In all seriousness, there is a wealth of evidence-based guidelines for patients in the acute and subacute phases, he said, and there is still plenty of room for innovation along the care pathways that have already been laid out and validated.
“But by and large we don’t follow the evidence-based guidelines that are out there,” Modic said. “We need to standardize what we do … reduce unnecessary variation and continually measure what we do.”
Like imaging, surgery isn’t routinely helpful either, Modic said. According to the Spine Patient Outcomes Research Trial (SPORT), among patients with herniation, there was no statistically significant difference in outcomes at two years postsurgery whether patients were treated with surgery or conservatively. At four years, there was a slight tendency toward better outcomes with surgery.
Stenosis was a slightly different story: Symptomatic stenosis patients undergoing surgery improved more than patients who were treated conservatively (Journal of the American Academy of Orthopedic Surgeons, March 2012, Vol. 20:3, pp. 160-166).

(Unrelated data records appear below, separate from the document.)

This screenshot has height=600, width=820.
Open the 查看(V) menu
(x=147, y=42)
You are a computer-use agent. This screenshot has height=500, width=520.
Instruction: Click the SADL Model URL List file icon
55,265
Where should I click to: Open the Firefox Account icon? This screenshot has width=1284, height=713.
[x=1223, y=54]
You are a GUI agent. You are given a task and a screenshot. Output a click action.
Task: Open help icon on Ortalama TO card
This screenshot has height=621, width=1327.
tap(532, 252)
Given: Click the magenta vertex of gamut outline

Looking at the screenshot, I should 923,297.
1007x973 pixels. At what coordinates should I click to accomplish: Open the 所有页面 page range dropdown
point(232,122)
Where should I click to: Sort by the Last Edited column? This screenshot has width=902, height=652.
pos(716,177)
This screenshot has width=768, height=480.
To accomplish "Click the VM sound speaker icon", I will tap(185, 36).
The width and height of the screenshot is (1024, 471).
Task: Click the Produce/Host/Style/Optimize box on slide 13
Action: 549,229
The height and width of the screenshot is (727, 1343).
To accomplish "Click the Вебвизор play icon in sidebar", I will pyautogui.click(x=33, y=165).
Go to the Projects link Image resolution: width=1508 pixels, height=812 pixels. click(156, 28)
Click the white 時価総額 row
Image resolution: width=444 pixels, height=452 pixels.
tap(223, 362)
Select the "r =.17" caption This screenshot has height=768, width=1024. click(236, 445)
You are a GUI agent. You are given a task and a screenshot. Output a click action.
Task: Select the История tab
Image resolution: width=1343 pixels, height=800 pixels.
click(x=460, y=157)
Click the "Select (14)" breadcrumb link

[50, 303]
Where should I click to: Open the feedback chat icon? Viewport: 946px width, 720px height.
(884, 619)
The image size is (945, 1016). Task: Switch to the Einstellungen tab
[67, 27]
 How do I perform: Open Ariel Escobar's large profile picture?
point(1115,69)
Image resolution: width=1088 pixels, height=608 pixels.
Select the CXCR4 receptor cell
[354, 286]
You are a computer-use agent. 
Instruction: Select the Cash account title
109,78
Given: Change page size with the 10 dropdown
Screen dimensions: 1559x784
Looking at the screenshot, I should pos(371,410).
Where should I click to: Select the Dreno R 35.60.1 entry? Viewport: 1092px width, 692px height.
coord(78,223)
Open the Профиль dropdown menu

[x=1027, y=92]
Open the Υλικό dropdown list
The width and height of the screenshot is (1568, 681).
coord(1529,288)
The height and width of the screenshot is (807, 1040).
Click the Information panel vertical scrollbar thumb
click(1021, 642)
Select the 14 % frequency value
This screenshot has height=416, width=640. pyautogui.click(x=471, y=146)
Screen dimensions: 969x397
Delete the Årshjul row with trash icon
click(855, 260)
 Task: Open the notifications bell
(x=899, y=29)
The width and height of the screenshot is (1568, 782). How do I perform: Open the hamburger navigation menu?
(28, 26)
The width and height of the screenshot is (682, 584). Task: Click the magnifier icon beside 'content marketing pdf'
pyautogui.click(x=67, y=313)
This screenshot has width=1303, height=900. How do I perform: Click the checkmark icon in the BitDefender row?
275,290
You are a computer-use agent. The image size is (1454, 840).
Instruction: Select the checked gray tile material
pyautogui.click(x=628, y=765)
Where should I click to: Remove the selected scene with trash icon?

Spinal fusion is also problematic because of wide cost variations.
“Fusion has many meanings, and those meanings can cost between $8,000 and $80,000,” Modic said. “There was no difference between types of fusion and outcomes, but there was significant difference in cost.”
For example, a posterolateral fusion averaged $15,000 to $20,000, while a transforaminal lumbar interbody fusion came in at $90,000; there were no differences in outcomes. And while medical device companies have wielded influence in pushing their products, funding studies and even manipulating the results, outcomes have not justified the expense as of yet, he said.
“The right patient operated on will have a reduction in symptoms sooner than the patient with conservative management, [but] basically you’re going to get better whether you have surgery or not,” Modic said.
New world ahead
There’s one more reason why current care patterns are unsustainable, according to Modic. Reimbursement today is based on a fee-for-service model in most places and encourages overtreatment, but tomorrow’s payment model will rely on value — characterized by bundled payments based on episodes of care.
“We need to be incentivized to follow algorithms based on standardized care,” he said. “We need to somehow remove counterincentives financially in terms of what we do on a volume basis” and focus on providing value to the patient. “This is where things are really changing, not just in the United States but in the world.”
Currently, there is too much imaging and too much surgery, and the solution is standardized care, he said.
In that sense, “financial pressures are a good thing, driving us to do the right thing, not just economically but from the viewpoint of the patient,” Modic said. “I think we have a social responsibility to do what’s best for the patient.”